**WHAT TO PRODUCE**: Reproduce each of the items below word for word, keeping every line unchanged.

Pointing items for text and elements:
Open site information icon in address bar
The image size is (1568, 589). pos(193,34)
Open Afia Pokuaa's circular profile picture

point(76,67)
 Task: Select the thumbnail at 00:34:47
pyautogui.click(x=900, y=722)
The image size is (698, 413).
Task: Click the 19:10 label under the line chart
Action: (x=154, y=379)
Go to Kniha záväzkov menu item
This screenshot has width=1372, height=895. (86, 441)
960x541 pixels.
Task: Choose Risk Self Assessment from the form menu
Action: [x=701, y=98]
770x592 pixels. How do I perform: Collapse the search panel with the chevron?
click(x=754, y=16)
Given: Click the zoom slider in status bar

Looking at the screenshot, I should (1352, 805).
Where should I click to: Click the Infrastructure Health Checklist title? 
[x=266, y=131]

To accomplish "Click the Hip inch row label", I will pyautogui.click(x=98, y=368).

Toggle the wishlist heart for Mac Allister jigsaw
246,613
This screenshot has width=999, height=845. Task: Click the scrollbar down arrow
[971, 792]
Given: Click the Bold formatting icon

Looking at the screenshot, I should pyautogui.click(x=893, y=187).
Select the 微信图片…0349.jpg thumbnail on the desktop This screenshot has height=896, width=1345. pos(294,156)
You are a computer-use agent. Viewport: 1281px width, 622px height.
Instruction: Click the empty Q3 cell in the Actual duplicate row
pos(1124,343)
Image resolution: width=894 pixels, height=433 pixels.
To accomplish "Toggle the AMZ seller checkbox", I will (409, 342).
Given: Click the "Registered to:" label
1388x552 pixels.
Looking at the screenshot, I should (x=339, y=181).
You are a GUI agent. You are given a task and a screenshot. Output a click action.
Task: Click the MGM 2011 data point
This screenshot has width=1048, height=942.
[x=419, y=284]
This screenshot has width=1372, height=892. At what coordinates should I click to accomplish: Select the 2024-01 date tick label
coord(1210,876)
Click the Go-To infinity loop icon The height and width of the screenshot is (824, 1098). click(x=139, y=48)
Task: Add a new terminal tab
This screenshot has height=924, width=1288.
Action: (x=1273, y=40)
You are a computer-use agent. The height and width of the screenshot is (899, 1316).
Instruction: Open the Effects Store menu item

**OUTPUT FOR THIS TASK**:
Open site information icon in address bar
The image size is (1568, 589). pos(193,34)
Open Afia Pokuaa's circular profile picture

point(76,67)
 Task: Select the thumbnail at 00:34:47
pyautogui.click(x=900, y=722)
The image size is (698, 413).
Task: Click the 19:10 label under the line chart
Action: (x=154, y=379)
Go to Kniha záväzkov menu item
This screenshot has width=1372, height=895. (86, 441)
960x541 pixels.
Task: Choose Risk Self Assessment from the form menu
Action: [x=701, y=98]
770x592 pixels. How do I perform: Collapse the search panel with the chevron?
click(x=754, y=16)
Given: Click the zoom slider in status bar

Looking at the screenshot, I should (1352, 805).
Where should I click to: Click the Infrastructure Health Checklist title? 
[x=266, y=131]

To accomplish "Click the Hip inch row label", I will pyautogui.click(x=98, y=368).

Toggle the wishlist heart for Mac Allister jigsaw
246,613
This screenshot has width=999, height=845. Task: Click the scrollbar down arrow
[971, 792]
Given: Click the Bold formatting icon

Looking at the screenshot, I should pyautogui.click(x=893, y=187).
Select the 微信图片…0349.jpg thumbnail on the desktop This screenshot has height=896, width=1345. pos(294,156)
You are a computer-use agent. Viewport: 1281px width, 622px height.
Instruction: Click the empty Q3 cell in the Actual duplicate row
pos(1124,343)
Image resolution: width=894 pixels, height=433 pixels.
To accomplish "Toggle the AMZ seller checkbox", I will (409, 342).
Given: Click the "Registered to:" label
1388x552 pixels.
Looking at the screenshot, I should (x=339, y=181).
You are a GUI agent. You are given a task and a screenshot. Output a click action.
Task: Click the MGM 2011 data point
This screenshot has width=1048, height=942.
[x=419, y=284]
This screenshot has width=1372, height=892. At what coordinates should I click to accomplish: Select the 2024-01 date tick label
coord(1210,876)
Click the Go-To infinity loop icon The height and width of the screenshot is (824, 1098). click(x=139, y=48)
Task: Add a new terminal tab
This screenshot has height=924, width=1288.
Action: (x=1273, y=40)
You are a computer-use agent. The height and width of the screenshot is (899, 1316).
Instruction: Open the Effects Store menu item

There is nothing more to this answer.